Ce qui nous a marqués c’est à la fois la triste certitude qu’il existe un déterminisme social renforcé par le fonctionnement de notre école française, et la conviction que les trajectoires personnelles sont ouvertes à tous les possibles. Mais une somme de cas particuliers «heureux» ne suffira pas à démentir les vérités des statistiques. Il faudrait donc que ce soient les décideurs comme «la base» et les corps intermédiaires qui se mettent d’accord pour que l’école obligatoire soit d’abord au service des plus démunis.

Que retenez-vous comme pistes pour rétablir sinon l’égalité du moins de l’équité dans l’école de la République?
L’égalité, elle existe «de jure» ; c’est l’équité, l’égalité réelle, qu’il faut travailler.
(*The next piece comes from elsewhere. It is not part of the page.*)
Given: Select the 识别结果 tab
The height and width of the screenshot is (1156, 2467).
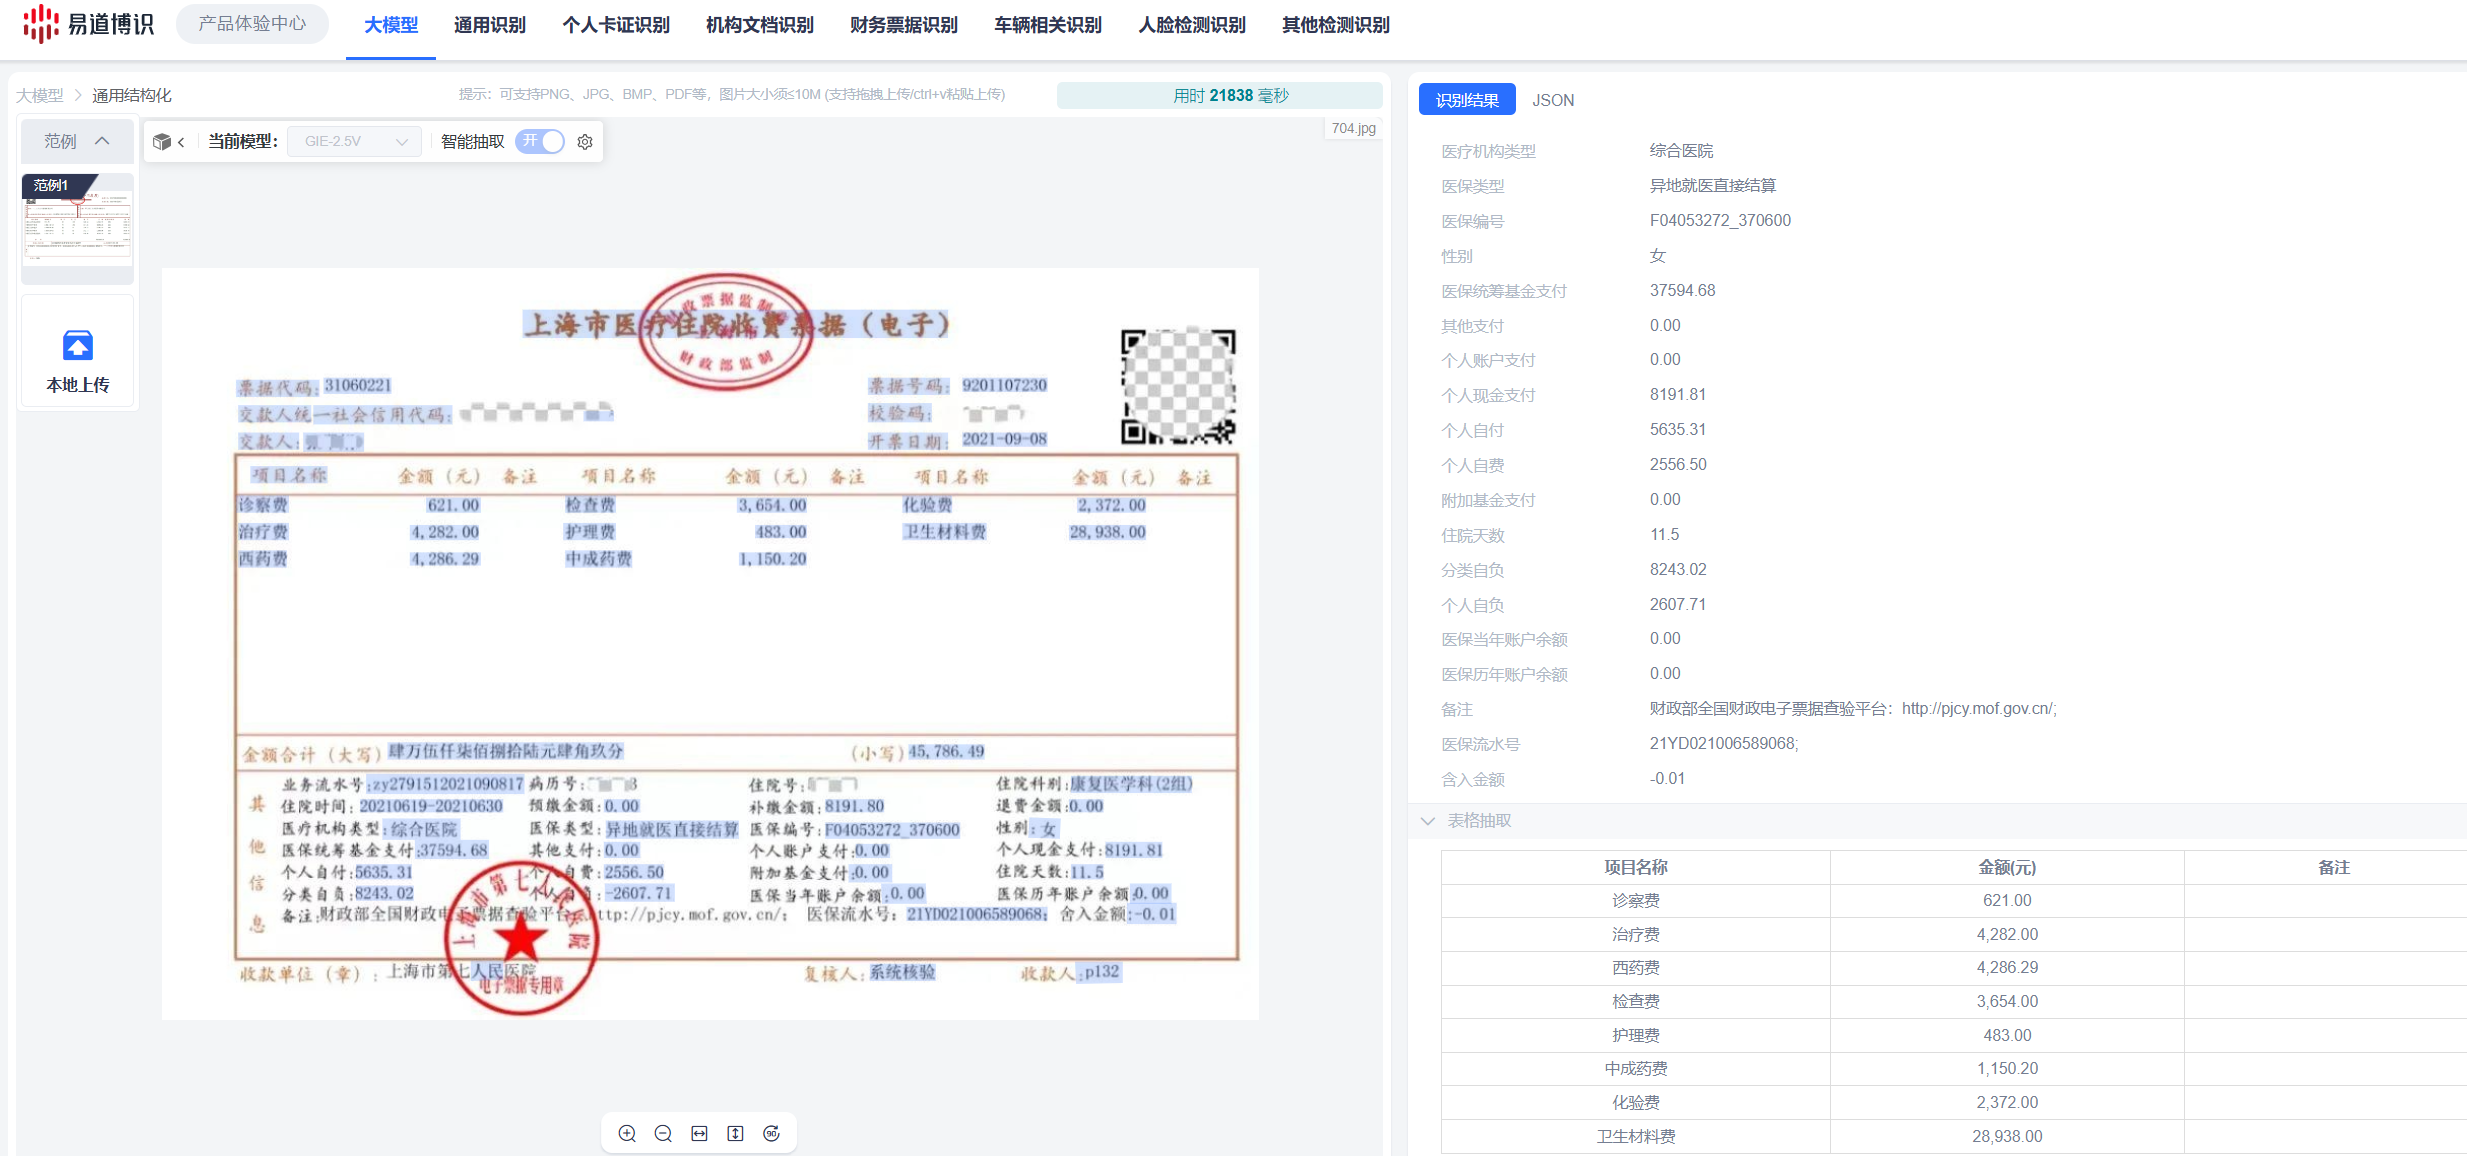Looking at the screenshot, I should click(x=1466, y=100).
Nous retenons du dossier le poids décisif de ce qui se joue au primaire, là où, silencieusement, certains élèves intègrent l’idée qu’ils ne sont pas «bons». Et ensuite le collège achève souvent de briser l’espoir.
Et en même temps, la certitude qu’à tout moment du parcours, tout peut se rejouer si l’élève et sa famille rencontrent une équipe (plutôt qu’une personne isolée) convaincue et prête à s’investir pour leur permettre de reprendre confiance.

La distance entre les milieux populaires et l’école est connue depuis de nombreuses années: qu’est-ce qui explique selon vous que l’on n’ait guère avancé?
Les acteurs de l’école n’ont pas conscience du périmètre de leur pouvoir d’action. Ils exercent en très grande majorité une action individuelle, là où seul un projet collectif pensé sur un terme assez long peut avoir des chances d’être efficace.
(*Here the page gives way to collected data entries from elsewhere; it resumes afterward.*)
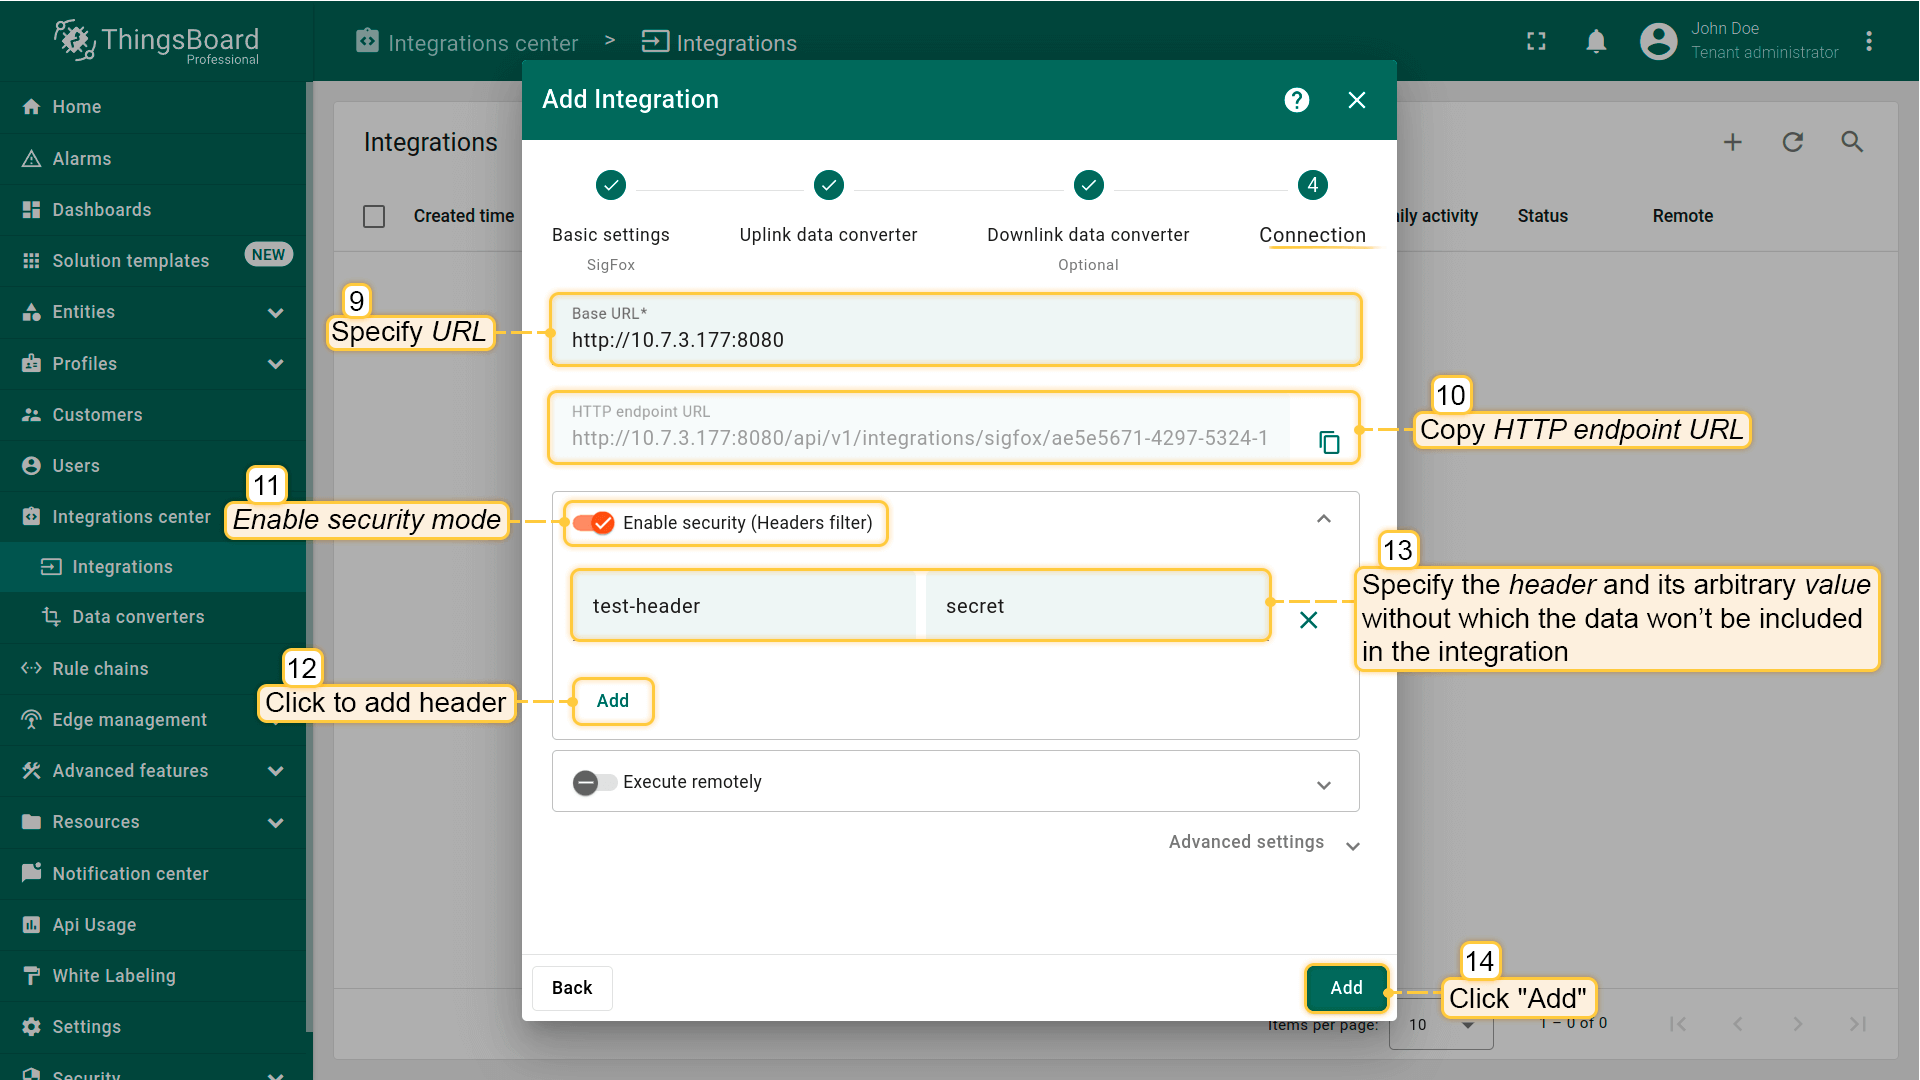Image resolution: width=1920 pixels, height=1080 pixels.
Task: Go to Basic settings step
Action: [x=611, y=186]
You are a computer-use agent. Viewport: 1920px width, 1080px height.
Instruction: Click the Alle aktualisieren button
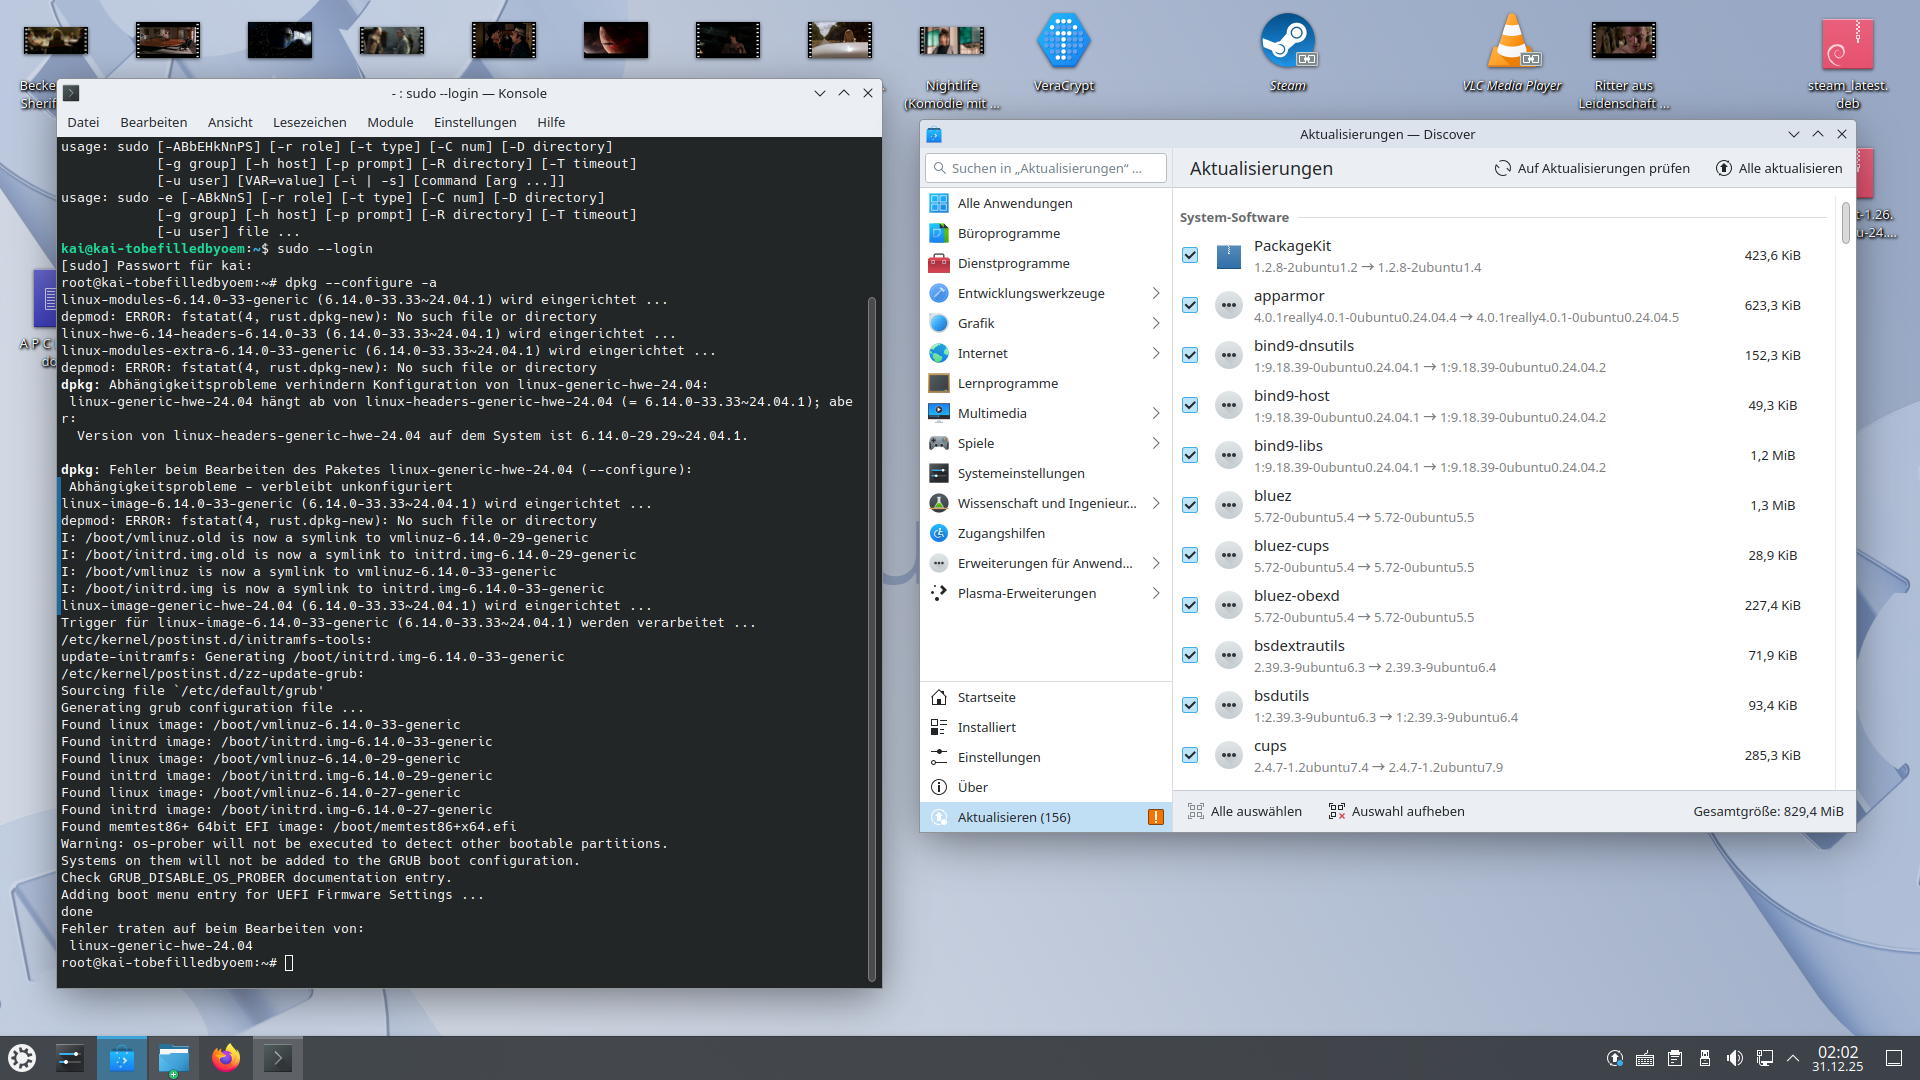point(1779,168)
Qu’est-ce qui « bloque » chez de nombreux enseignants dans ce rapport aux enfants et aux familles populaires ?
Quand on est enseignant il est peut-être difficile d’admettre que l’on est aussi membre d’un groupe social, avec ses mœurs, ses représentations, son langage… La noblesse profondément intégrée de la fonction (mais on retrouverait des réflexes semblables chez les médecins) fait qu’on oublie qu’on est aussi situé socialement. On connait le nom de Bourdieu, mais ses explications ont peu infusé dans nos métiers.
Du coup, on a le sentiment que « les autres » sont dans l’erreur : on ne cherche pas « la panne » (le malentendu), on enrage contre ce qui dysfonctionne. Et l’enseignement des Espé semble faire une très faible part à cet aspect pourtant très important de la formation, qui ne peut se résumer à quelques réflexions sur les «publics particuliers».

Mais alors, c’est désespéré ?
Certainement pas, même si la question ne date pas de la « refondation » (il y a quelques décennies d’interrogations sur ce sujet). Deux éléments nouveaux – et encourageants – cependant :

  • la reconnaissance officielle qu’il y a vraiment un problème ; cela peut rester au niveau du discours, à nous de le travailler dans les établissements, sans attendre que d’autres discours viennent en contrepoint ;
  • la précision du diagnostic dans le domaine de la langue notamment ; même si les études dans ce domaine n’expliquent pas tout, il est maintenant admis largement qu’il faut travailler sur la maitrise du français et sur ses fonctions proprement scolaires de façon explicite.